More on that later...
thanks for reading and speaking your mind
"I said I don't want to find a Shaman... I want to BE a Shaman."
ReplyDeleteThat made me laugh. "I don't need a source I am a source."
Yes! we are all a source... all on our own and yet we are never really alone.
ReplyDelete:-)
The religon = trauma argument has always puzzled me because for me, relgion = awe and wonder.
ReplyDeleteI've always thought our capacity as humans to see something wondrous in life beyond the practical actions of eating, working, birthing, nurturing, and sleeping is what has given rise to religion. Some people are more aware of this wonder than others, giving the appearence that some have a purer connection. Those who have such an awareness also find it hard to communicate their awareness except by creating situations that are evocative and open-ended. This leads to the development of story and ritual.
There is a darker reason I think as well for the tendency of many religions to promote the idea that "awareness" is the property of a select few. Wonder also gives a person power. On one hand, stories and rituals allow us to evoke and share wonder, but they also allow us to substitute the means to wonder with the actual possession of wonder. It is a small step for people to start attributing power to the rituals and stories themselves rather than to the wonder and healing they evoke. Thus story and ritual can be abstracted away from their evocative purpose and used as tools to obtain and hold onto power.

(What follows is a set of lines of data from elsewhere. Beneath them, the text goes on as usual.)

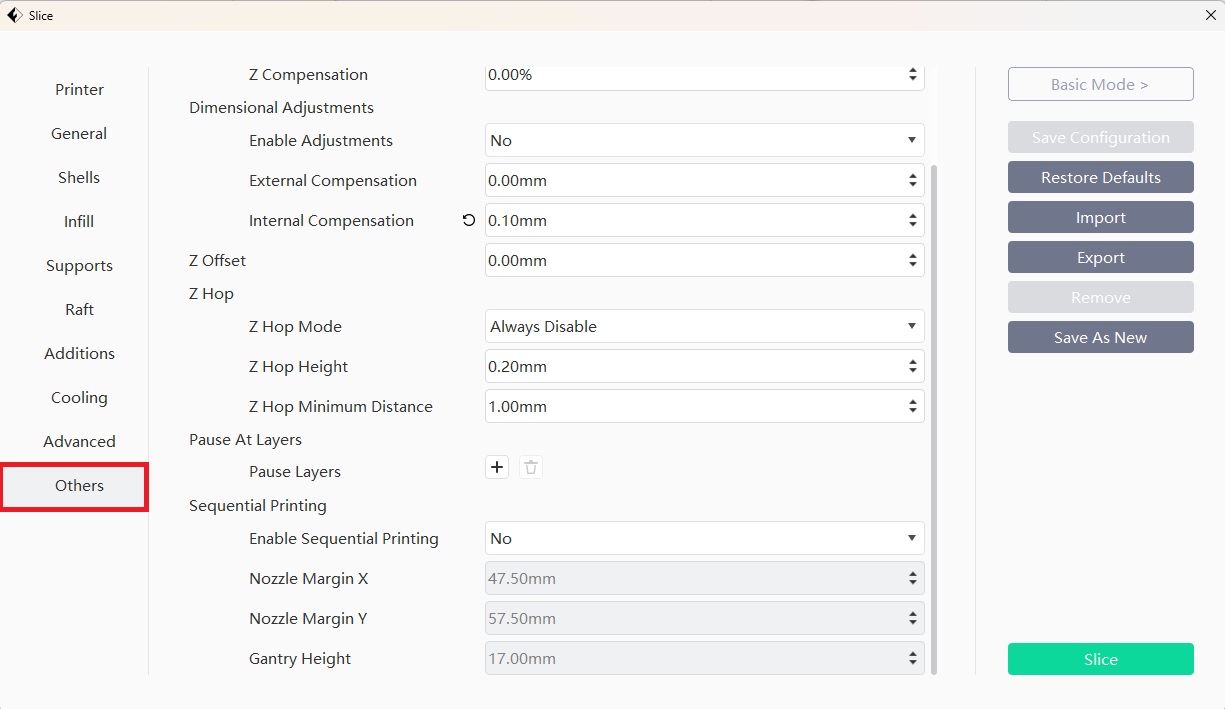Click the Slice app logo icon

pos(14,15)
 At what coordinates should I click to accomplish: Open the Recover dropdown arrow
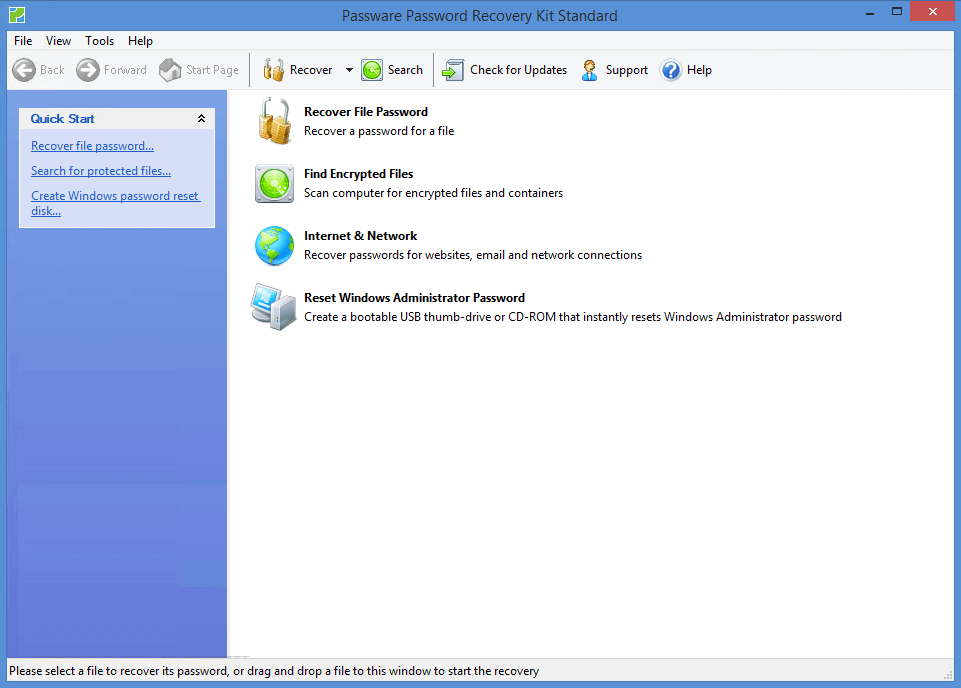click(349, 70)
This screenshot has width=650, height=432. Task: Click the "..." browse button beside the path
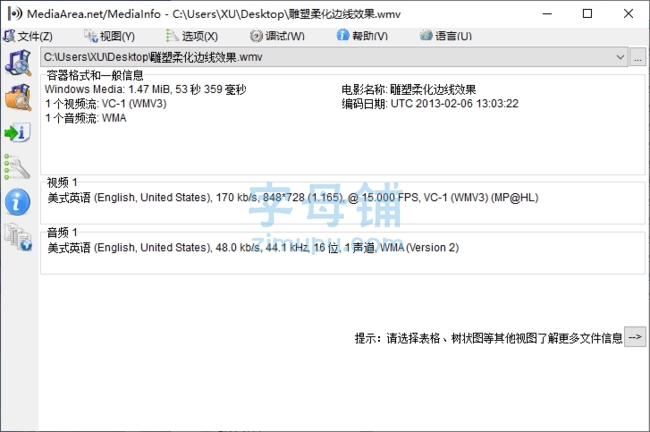point(639,58)
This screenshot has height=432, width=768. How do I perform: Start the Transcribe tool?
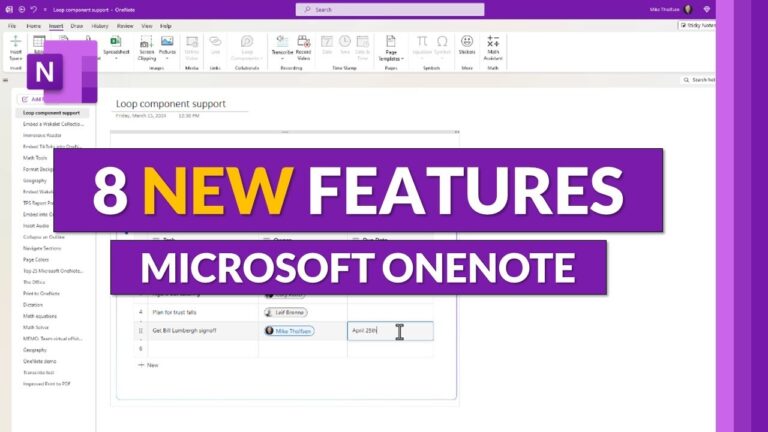(x=282, y=48)
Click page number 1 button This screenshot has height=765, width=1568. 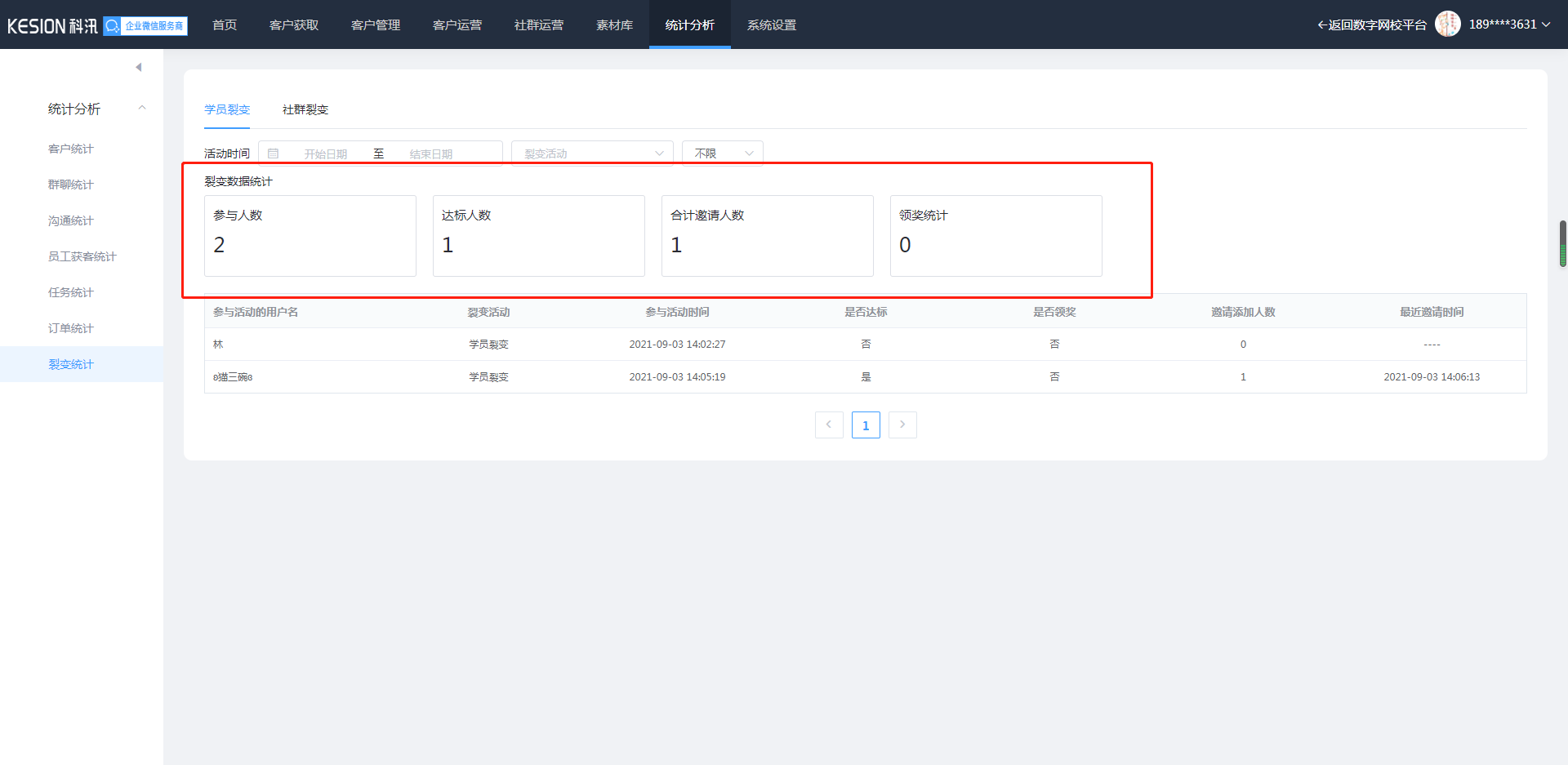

I think all religious traditions with a well developed community have this double dynamic. This includes even old/modern religions like paganism because anytime human beings join in community our political nature starts showing forth. On one hand there are people who want to share both a personal and a historic sense of wonder. On the other hand there are people who want to take power.
As for the development of Shamanism corresponding to the development of non-nomadic lifestyles. I wonder if the development reflects the fact that as people settle, political power becomes much more significant because relationships are long lasting. If you don't like someone you can't just get up and leave.
hi shen, I too have been interested in shamanism. But haven't learned much about it. But if you haven't already heard of her, or maybe I've mentioned her before, I read a book once I bet you would like called "soul retrieval" by Sandra Ingerman who is a shamanic healer. Amazing book dealing with healing from trauma using shamanic healing techniques.
ReplyDeleteElizabeth, I don't know how I missed this comment til now - I love that first line: Religion = Awe. The entire response is so well-thought out and well-said, and I agree with you just about point for point. It is the power aspect of organized religion that seems to be the problem. In wanting to have the power, many religious leaders put stipulations on the relationship others can have with God - for instance, one must go to confession to a priest instead of just confessing their sins directly to God. This puts the priest in a position of power. that is just one example, from one religion, but it is the kind of thing that happens all the time.
ReplyDeleteIt's impossible to say what first triggered man to develop a spiritual connection - I guess I just prefer to think that it was God. It feels right to me to think that. I feel a connection, and I believe others do, and if someone felt this kind of connection that long ago, it would certainly explain the development of religion as well as anything else I've ever heard.
Katie, I need to look for that book, You have mentioned it before... one of these days I will have time to read whatever I want. I'm compiling a list of books so that when that time comes I will know which way to turn. thanks for suggesting it!